### Material for this task

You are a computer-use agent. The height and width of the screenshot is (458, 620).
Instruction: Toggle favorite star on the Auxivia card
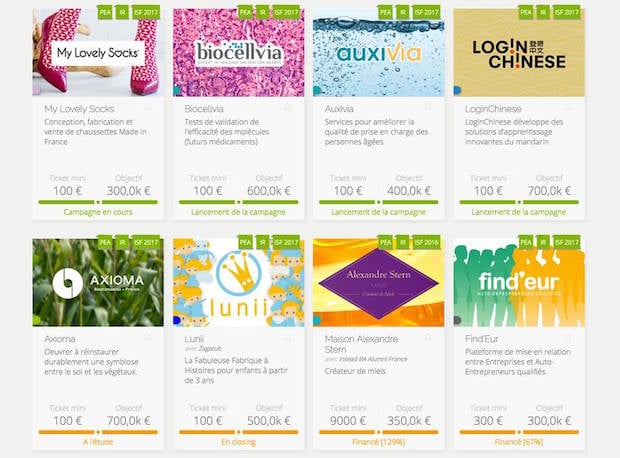428,107
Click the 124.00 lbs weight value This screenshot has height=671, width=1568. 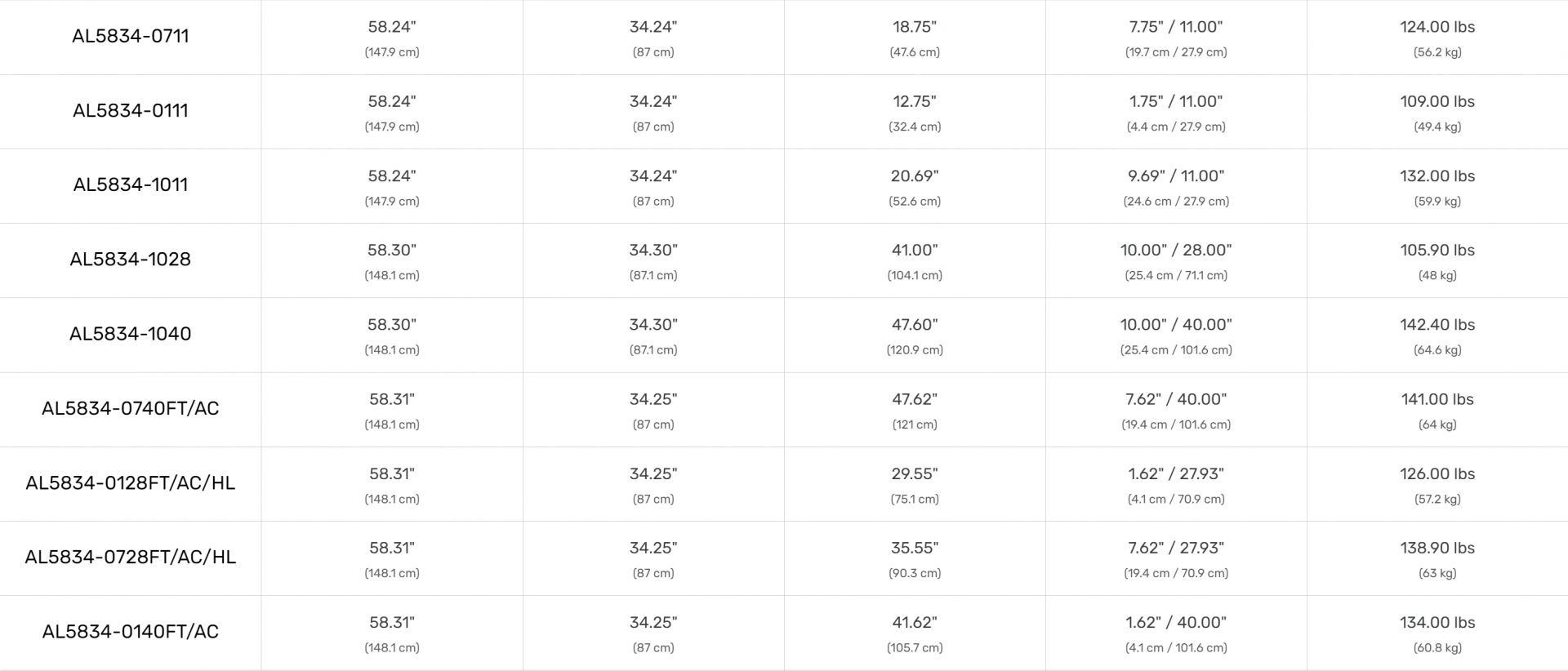coord(1437,27)
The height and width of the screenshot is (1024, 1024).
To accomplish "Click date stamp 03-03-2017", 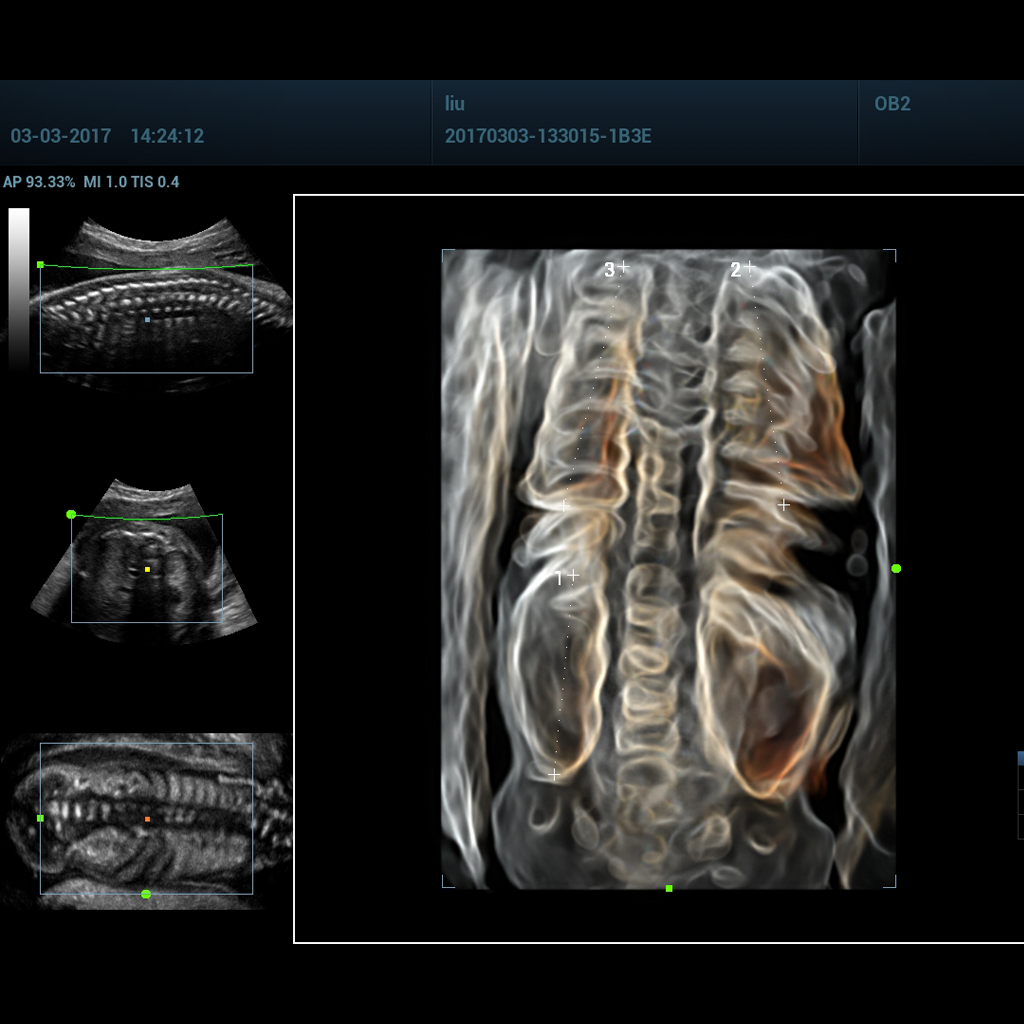I will 60,137.
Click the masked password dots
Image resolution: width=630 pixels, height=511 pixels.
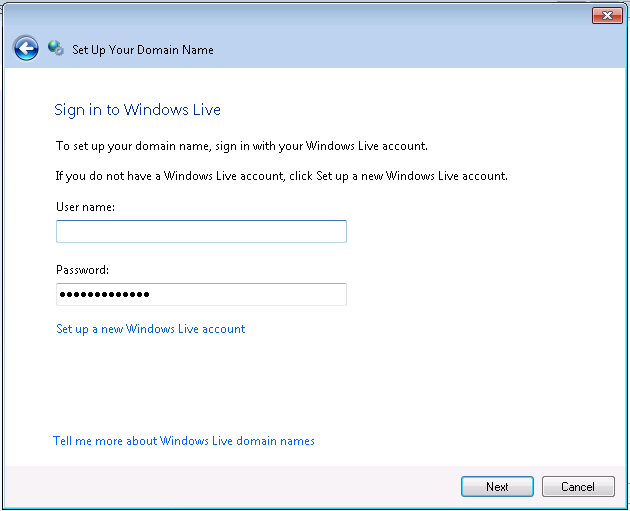coord(104,294)
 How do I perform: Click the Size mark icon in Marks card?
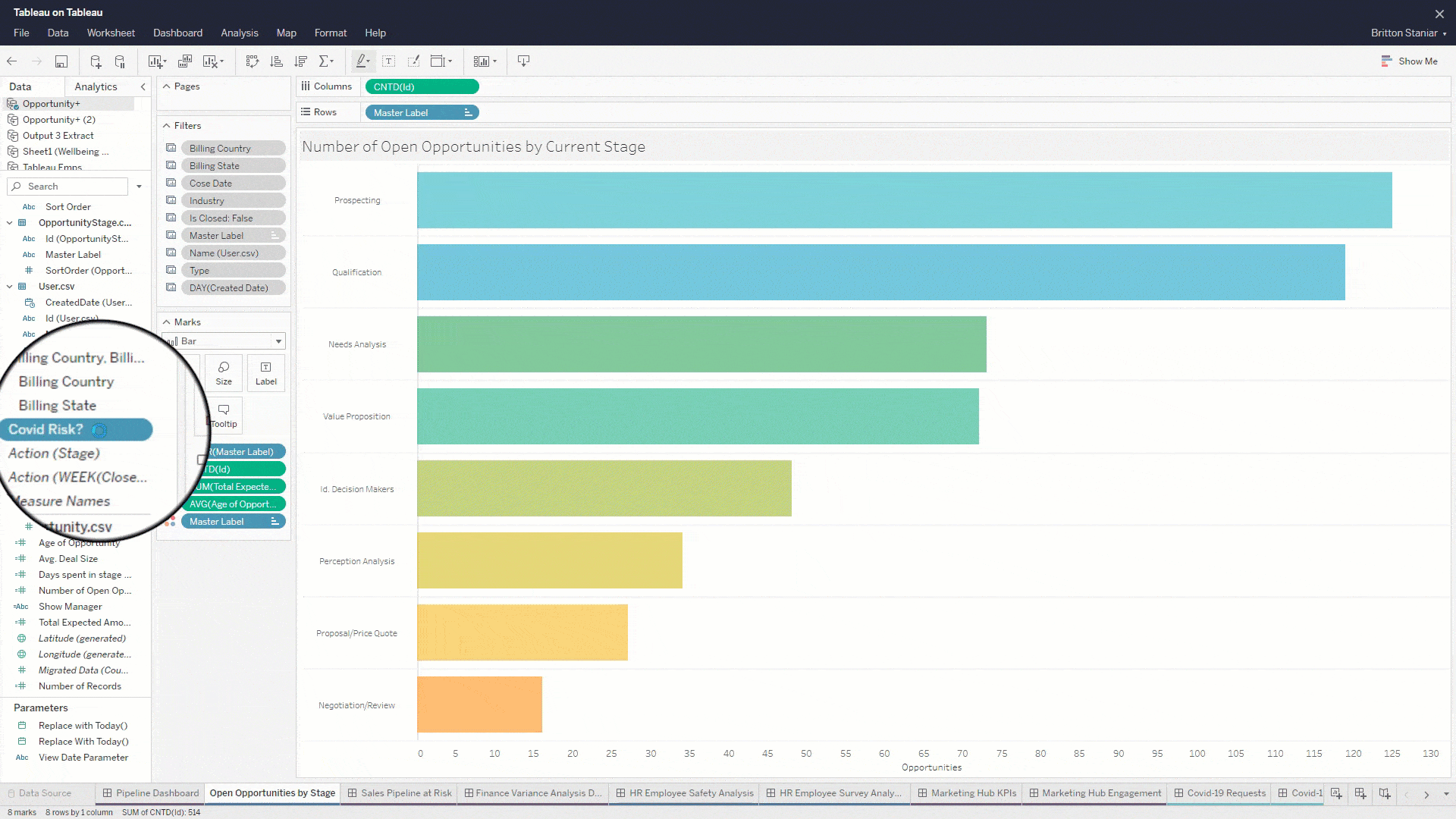click(x=223, y=372)
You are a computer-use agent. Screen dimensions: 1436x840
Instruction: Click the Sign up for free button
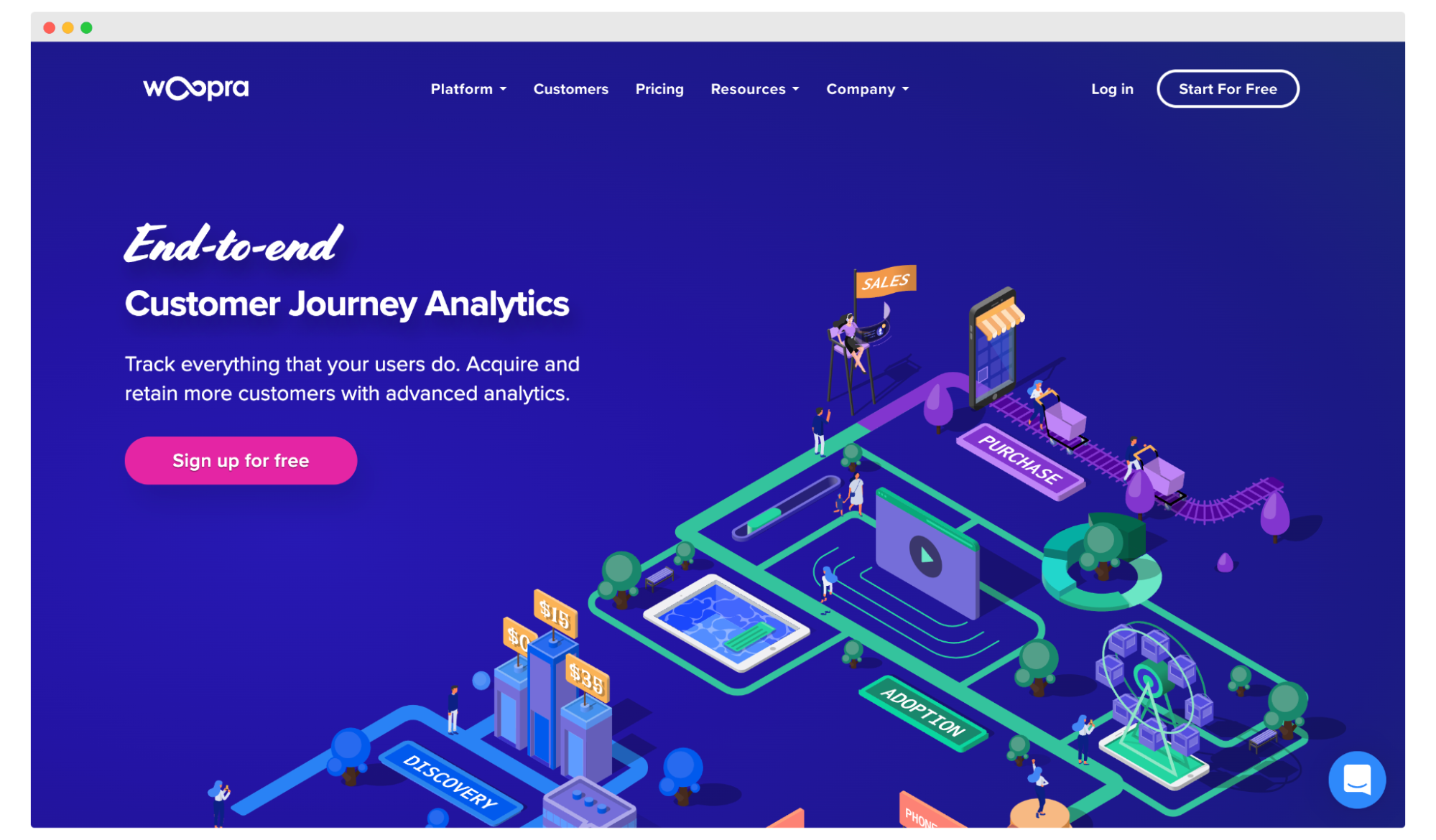point(241,460)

######

**Task objective:**
Using the records above, give the count of lines with the word "computer", and write nothing more.

**Solution below:**
2